Retenues sur salaire : 19 mai 2022 Cour d’appel de Saint-Denis de la Réunion RG n° 20/01013

·

·

Retenues sur salaire : 19 mai 2022 Cour d’appel de Saint-Denis de la Réunion RG n° 20/01013

AFFAIRE : N° RG 20/01013 – N° Portalis DBWB-V-B7E-FMHF

 Code Aff. :A.L

ARRÊT N°

ORIGINE :JUGEMENT du Conseil de Prud’hommes – Formation paritaire de SAINT PIERRE en date du 11 Juin 2020, rg n° F18/00131

COUR D’APPEL DE SAINT-DENIS

DE LA RÉUNION

CHAMBRE SOCIALE

ARRÊT DU 19 MAI 2022

APPELANT :

Monsieur [T] [Z]

[Adresse 1] c/o Mme [R]

[Adresse 1]

Représentant : Me Françoise BOYER-ROZE, avocat au barreau de SAINT-PIERRE-DE-LA-REUNION

INTIMÉE :

ASSOCIATION CAPRICORNE SUD NATATION agissant par son Président

[Adresse 2]

[Adresse 2]

Représentant : Me Nathalie CINTRAT, avocat au barreau de SAINT-PIERRE-DE-LA-REUNION

Clôture : 6 décembre 2021

DÉBATS : En application des dispositions de l’article 804 du code de procédure civile, l’affaire a été débattue à l’audience publique du 08 mars 2022 devant la cour composée de :

Président :M. Alain LACOUR, président

Conseiller :M. Laurent CALBO, Conseiller

Conseiller :Madame Aurélie POLICE,

Qui en ont délibéré après avoir entendu les avocats en leurs plaidoiries.

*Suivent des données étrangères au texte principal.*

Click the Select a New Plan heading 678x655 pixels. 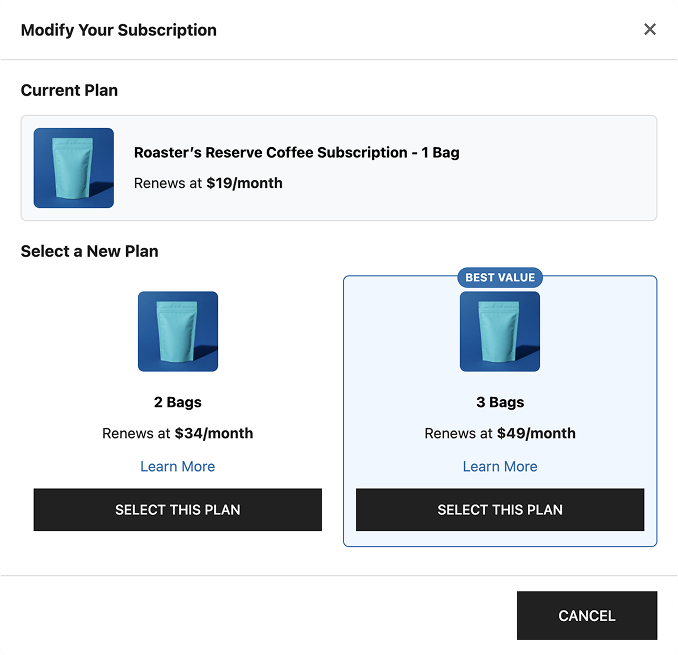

A l’issue des débats, le président a indiqué que l’arrêt serait prononcé par sa mise à disposition le 19 mai 2022.

ARRÊT : mis à disposition des parties le 19 MAI 2022

Greffier lors des débats : Mme Nadia HANAFI,

greffier lors de la mise à disposition de l’arrêt : Mme Monique LEBRUN

* *

*

LA COUR :

Exposé du litige’:

M. [Z] a été embauché à compter du 1er septembre 2015 en qualité d’entraîneur par l’association Capricorne Sud natation (l’association), selon contrat à durée indéterminée, modifié par avenant du 16 septembre 2016, avec reprise d’ancienneté au 1er avril 2011. Il a pris acte de la rupture de son contrat de travail le 22 novembre 2017.

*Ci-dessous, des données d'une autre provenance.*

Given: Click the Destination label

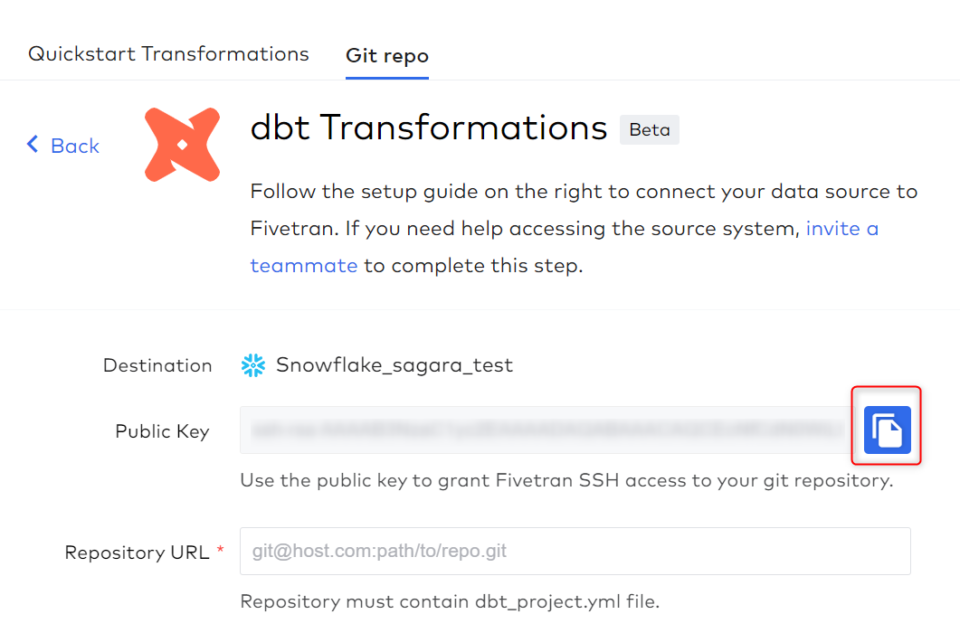Looking at the screenshot, I should 157,365.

Saisi par M. [Z], qui demandait que la prise d’acte de la rupture du contrat de travail fût requalifiée en licenciement sans cause réelle et sérieuse et indemnisation des différents chefs de préjudice dont il se plaignait, outre un rappel de salaire, le conseil de prud’hommes de Saint-Pierre de la Réunion, par jugement rendu le 11 juin 2020, a notamment constaté que la prise d’acte de M. [Z] était requalifiée en démission, a condamné M. [Z] à payer à l’association 3’931 euros au titre du préavis et a condamné l’association à payer à M. [Z] 550,44 euros au titre des heures supplémentaires et majorées. Les parties ont été déboutées du surplus de leurs demandes.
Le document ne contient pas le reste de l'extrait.